The Committee considered the similarities between self‑monitoring coagulation status and self‑managing diabetes. The Committee heard from a patient expert that some patients are used to self‑testing for conditions such as diabetes, hypertension and heart conditions. The Committee also heard from a clinical specialist that although there were similarities between self‑testing for different conditions, there were intrinsic differences between self‑testing for diabetes and coagulation. Vitamin K antagonists are more sensitive to diet and exercise, and act over a longer period of time than insulin. Therefore, the dose response for vitamin K antagonists is less predictable than for insulin and the risk of adverse events is perceived to be higher. The clinical specialist also reported that some patients were successfully self‑monitoring their coagulation status but not all people receiving vitamin K antagonist therapy will be able to self‑monitor and some may not wish to. The Committee noted that some groups of patients who may have difficulty with self‑monitoring, such as children or those with a disability, may be able to self‑test or self‑manage with the help of a carer. The Committee concluded that there are different considerations for self‑monitoring of coagulation status to those made for self‑testing for diabetes, and that the decision for a patient to self‑monitor should be made after a thorough discussion and subsequent agreement between the patient and the healthcare professional.

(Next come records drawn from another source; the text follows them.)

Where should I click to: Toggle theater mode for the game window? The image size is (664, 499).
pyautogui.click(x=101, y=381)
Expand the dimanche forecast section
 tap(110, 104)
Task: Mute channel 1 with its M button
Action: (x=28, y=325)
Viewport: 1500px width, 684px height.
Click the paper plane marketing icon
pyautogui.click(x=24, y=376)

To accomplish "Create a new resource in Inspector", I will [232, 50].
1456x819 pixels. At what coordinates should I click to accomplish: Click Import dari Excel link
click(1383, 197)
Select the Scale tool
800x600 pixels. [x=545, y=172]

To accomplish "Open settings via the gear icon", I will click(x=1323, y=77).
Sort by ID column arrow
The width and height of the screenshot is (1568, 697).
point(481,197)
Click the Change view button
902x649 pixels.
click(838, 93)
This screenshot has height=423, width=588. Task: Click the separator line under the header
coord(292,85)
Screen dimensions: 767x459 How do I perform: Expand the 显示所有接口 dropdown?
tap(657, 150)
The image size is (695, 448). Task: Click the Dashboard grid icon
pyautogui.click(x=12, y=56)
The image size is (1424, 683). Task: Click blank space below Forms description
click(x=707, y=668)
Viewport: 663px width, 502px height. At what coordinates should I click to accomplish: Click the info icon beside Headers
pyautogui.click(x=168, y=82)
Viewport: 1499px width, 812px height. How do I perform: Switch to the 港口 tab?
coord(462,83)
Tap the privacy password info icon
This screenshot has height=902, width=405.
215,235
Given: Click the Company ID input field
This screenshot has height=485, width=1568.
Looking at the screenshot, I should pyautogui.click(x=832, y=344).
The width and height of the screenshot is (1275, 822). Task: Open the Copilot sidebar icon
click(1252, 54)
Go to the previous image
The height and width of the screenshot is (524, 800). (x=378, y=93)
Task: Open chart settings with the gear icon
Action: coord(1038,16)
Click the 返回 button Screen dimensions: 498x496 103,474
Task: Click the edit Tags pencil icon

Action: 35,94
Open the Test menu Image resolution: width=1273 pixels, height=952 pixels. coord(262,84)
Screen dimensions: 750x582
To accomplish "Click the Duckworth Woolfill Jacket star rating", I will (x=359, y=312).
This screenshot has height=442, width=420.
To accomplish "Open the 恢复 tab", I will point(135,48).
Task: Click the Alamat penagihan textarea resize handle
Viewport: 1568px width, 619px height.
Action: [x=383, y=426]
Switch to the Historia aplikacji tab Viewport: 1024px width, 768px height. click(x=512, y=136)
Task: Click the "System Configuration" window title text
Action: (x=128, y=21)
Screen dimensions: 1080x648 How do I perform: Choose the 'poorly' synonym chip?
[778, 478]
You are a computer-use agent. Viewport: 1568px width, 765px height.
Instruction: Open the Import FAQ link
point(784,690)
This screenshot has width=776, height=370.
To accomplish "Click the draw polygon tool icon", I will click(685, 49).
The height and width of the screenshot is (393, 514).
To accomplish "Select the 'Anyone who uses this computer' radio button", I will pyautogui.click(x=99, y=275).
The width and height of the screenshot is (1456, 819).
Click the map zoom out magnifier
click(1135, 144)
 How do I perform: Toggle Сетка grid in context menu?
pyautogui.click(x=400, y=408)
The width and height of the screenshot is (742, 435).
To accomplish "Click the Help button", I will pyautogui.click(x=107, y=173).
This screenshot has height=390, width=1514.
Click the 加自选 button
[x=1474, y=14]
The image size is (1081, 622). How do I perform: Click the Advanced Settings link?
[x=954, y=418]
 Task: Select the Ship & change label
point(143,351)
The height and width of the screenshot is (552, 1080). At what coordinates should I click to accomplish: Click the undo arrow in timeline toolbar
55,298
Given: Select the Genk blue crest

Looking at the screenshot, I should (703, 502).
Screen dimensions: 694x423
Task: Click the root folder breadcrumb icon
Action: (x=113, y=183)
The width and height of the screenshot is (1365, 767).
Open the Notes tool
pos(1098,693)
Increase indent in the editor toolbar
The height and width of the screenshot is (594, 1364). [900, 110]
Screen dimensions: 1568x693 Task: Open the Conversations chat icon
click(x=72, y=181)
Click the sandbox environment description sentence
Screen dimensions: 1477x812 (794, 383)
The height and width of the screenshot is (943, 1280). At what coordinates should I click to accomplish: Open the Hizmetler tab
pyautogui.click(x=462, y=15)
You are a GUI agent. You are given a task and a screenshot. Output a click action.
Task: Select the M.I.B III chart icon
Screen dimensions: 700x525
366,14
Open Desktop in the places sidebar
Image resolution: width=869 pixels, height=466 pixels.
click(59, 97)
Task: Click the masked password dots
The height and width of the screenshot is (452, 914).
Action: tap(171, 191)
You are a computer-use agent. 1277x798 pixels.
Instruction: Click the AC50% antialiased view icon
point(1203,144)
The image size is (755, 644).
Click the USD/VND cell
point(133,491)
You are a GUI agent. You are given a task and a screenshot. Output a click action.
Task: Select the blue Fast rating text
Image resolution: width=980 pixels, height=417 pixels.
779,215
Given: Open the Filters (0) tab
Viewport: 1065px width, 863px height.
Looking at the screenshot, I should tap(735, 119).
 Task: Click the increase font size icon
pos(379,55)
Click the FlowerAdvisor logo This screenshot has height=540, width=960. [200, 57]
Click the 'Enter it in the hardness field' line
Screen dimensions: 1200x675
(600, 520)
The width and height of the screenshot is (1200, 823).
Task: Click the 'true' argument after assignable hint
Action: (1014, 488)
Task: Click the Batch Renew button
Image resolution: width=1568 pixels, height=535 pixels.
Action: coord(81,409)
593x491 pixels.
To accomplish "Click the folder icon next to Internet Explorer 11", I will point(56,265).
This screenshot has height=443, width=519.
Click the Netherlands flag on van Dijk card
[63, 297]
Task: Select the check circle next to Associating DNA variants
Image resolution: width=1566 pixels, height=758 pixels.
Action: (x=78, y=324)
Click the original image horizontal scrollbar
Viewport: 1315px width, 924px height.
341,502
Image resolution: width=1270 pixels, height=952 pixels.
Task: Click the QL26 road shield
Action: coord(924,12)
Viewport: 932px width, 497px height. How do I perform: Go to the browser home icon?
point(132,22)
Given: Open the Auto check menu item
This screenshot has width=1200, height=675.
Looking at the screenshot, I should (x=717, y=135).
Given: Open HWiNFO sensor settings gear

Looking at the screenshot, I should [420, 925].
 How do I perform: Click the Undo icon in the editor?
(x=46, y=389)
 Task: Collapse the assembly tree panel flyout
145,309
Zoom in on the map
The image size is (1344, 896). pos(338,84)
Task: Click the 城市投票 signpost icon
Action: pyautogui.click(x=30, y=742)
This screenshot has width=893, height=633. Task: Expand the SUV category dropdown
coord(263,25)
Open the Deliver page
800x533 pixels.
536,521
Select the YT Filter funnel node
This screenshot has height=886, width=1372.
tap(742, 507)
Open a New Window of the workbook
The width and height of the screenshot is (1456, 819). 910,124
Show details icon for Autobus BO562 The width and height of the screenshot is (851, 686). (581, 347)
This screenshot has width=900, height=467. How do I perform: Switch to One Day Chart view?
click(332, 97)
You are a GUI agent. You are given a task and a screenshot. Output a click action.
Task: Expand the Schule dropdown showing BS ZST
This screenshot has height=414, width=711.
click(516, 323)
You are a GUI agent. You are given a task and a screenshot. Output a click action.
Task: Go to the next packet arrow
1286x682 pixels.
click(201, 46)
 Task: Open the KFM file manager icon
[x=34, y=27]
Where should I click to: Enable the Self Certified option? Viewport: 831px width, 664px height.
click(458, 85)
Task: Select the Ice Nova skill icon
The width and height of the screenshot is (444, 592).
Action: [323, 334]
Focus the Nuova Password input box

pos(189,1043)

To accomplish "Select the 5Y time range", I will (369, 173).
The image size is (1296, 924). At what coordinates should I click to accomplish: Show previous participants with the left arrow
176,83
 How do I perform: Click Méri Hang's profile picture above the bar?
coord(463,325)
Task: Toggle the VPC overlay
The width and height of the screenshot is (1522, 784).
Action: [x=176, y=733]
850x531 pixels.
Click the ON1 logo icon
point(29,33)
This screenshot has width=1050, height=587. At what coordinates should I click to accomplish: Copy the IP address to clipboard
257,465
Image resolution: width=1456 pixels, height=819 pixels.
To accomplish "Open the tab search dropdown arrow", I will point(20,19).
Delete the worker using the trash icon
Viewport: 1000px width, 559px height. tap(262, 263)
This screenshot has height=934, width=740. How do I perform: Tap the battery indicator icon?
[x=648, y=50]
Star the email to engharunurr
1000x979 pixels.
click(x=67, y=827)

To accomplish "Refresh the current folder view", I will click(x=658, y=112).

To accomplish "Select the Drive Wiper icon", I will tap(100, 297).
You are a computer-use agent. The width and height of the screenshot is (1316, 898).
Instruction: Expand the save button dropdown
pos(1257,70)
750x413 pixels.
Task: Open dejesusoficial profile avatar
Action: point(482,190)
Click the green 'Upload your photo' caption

The Committee considered the impact of the increasing use of non‑vitamin K antagonist oral anticoagulant drugs, which do not involve monitoring because of their predictable dose response. It heard from clinical specialists that there are factors that may influence clinical decisions and affect the number of people receiving warfarin: people receiving warfarin who have stable INRs may be unlikely to switch to non‑vitamin K antagonist oral anticoagulants, and the non‑vitamin K antagonist oral anticoagulants may be unsuitable for some, such as people with mechanical heart valves, certain people with renal or liver dysfunction or those taking drugs that cannot be taken at the same time as the non‑vitamin K antagonist oral anticoagulants. The Committee concluded that, because the non‑vitamin K antagonist oral anticoagulants would not be suitable for all people who need anticoagulant therapy, and there are many people who will receive warfarin therapy rather than non‑vitamin K antagonist oral anticoagulant therapy, self‑monitoring coagulometers are still of clinical importance to the NHS and patients.
The Committee considered the need for quality control of individual patient coagulometers. The Committee heard from a clinical specialist that the National External Quality Assessment Service runs a scheme to ensure the accuracy of coagulometers used by healthcare professionals, and coagulometers used by patients could be checked against a professional coagulometer to ensure accuracy. The Committee concluded that this was a reliable method of ensuring accuracy of individual coagulometers.